When You Are Left Holding the Bag (and the Bad Debt)
The recent closing of Dean & DeLuca in St. Helena has impacted many local businesses, including wineries who may have had outstanding invoices due from the luxury food and wine store at the time of the closing.
While there have been numerous reports and articles about the demise of its parent company, Pace Development (owner since 2014), no official bankruptcy proceedings are currently underway. In interviews as recent as July, Sorapoj Techakraisri, the company’s chief executive has maintained his intention to pay vendors for amounts owed.

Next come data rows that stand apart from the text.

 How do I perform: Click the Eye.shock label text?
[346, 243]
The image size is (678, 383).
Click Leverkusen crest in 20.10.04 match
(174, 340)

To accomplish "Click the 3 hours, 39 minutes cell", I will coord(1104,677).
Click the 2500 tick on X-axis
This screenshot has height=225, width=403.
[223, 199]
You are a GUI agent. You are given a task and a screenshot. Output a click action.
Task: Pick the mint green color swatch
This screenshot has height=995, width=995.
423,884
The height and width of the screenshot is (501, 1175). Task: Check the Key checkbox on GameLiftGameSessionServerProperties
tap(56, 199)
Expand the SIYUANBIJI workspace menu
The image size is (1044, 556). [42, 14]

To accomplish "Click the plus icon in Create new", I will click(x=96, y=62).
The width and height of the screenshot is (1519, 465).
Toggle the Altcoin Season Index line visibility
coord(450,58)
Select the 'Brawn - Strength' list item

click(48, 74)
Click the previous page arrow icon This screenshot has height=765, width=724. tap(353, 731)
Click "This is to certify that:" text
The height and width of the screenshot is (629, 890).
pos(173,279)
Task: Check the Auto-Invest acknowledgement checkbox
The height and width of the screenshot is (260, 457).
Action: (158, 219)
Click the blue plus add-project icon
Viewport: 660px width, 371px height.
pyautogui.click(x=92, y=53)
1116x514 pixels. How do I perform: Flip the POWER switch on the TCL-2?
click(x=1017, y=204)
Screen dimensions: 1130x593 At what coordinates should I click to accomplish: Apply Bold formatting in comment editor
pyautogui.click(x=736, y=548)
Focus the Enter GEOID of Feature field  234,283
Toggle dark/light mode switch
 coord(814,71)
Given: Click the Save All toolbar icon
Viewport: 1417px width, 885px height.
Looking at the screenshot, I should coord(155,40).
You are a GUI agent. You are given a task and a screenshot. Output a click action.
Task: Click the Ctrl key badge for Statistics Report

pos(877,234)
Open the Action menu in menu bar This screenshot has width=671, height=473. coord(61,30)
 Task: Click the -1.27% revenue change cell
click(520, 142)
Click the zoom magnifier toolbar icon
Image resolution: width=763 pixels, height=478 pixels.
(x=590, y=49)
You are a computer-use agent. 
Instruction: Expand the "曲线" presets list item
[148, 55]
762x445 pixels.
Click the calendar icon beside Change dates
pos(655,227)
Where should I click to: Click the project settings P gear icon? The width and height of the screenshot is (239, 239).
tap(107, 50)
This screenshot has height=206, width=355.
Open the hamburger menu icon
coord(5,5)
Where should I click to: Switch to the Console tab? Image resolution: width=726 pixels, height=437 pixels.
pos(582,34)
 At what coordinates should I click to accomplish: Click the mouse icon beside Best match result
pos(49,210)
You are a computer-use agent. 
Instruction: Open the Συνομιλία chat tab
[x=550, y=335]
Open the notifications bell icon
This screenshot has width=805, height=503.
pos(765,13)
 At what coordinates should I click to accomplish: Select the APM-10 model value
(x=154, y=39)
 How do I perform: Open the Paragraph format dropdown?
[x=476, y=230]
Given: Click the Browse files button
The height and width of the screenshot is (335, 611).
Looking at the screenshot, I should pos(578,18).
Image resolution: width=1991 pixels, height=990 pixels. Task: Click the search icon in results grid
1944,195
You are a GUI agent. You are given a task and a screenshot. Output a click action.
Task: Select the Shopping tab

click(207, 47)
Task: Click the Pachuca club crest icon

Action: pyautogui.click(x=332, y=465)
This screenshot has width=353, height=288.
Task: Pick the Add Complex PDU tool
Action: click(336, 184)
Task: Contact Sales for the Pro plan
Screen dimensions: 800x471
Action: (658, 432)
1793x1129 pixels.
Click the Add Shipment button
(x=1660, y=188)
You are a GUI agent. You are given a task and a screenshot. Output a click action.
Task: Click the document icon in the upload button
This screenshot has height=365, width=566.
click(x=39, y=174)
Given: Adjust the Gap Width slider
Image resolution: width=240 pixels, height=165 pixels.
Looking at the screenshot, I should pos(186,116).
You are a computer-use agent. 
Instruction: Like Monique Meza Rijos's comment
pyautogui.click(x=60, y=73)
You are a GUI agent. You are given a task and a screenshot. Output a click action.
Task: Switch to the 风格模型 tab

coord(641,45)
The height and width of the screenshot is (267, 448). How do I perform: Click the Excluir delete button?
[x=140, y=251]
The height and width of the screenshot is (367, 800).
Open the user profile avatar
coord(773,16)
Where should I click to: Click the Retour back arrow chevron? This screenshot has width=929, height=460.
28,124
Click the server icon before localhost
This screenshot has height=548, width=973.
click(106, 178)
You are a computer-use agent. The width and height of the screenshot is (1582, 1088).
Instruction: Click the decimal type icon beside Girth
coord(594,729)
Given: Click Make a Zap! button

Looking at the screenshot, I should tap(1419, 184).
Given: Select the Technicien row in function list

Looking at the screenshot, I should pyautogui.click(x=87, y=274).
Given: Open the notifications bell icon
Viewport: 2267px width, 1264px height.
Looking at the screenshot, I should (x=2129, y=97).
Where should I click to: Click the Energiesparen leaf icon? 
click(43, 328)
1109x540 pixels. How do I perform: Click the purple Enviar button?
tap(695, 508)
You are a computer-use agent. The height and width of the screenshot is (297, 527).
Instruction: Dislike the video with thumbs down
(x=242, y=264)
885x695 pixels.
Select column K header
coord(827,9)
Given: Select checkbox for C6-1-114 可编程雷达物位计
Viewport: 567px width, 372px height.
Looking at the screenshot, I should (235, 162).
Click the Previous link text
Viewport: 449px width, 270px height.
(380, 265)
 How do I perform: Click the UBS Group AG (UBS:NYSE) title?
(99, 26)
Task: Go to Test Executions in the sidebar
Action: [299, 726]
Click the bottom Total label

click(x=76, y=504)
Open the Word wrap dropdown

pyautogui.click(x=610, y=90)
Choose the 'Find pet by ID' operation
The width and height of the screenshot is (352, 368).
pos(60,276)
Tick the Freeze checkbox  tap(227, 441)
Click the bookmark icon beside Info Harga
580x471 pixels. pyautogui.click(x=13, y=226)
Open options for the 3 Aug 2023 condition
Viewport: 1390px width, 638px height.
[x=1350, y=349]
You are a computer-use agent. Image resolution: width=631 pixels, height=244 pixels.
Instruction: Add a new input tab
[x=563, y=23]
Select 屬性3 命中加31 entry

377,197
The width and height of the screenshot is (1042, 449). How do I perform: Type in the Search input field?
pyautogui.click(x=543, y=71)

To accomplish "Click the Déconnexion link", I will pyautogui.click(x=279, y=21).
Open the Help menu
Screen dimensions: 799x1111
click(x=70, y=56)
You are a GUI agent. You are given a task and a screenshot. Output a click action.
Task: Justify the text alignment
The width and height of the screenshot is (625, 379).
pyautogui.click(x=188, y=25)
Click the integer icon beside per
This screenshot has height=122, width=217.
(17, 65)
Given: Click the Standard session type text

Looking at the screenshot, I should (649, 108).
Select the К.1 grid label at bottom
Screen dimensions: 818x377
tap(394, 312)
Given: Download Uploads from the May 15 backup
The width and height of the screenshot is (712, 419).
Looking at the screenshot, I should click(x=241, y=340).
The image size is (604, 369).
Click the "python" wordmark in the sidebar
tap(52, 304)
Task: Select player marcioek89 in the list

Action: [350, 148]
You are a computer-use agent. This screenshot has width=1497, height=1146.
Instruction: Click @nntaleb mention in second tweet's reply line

So what is a Napa winery to do about those customer invoices that remain unpaid (and probably past due) on their books? For income tax purposes, the winery must prove that a debt is worthless in order to take a bad debt deduction.
The IRS offers the following “identifiable events or facts” which might substantiate a claim of worthlessness when a debtor has:
- Serious financial reverses
- Insolvency (Author’s note: A taxpayer is insolvent when total liabilities exceed total assets.)
- Abandonment of business (Author’s note: not just abandoning a store location.)
- Bankruptcy or receivership
Based on Pace Development Corporation’s reviewed financial statements published in August of 2019 by EY’s Bangkok office, the company’s assets exceed their liabilities. The company is not insolvent as of the date of the report.
Wineries with unpaid invoices due from Dean & DeLuca should therefore wait until the end of 2019 to determine if the bad debt can be written off as uncollectible at that time.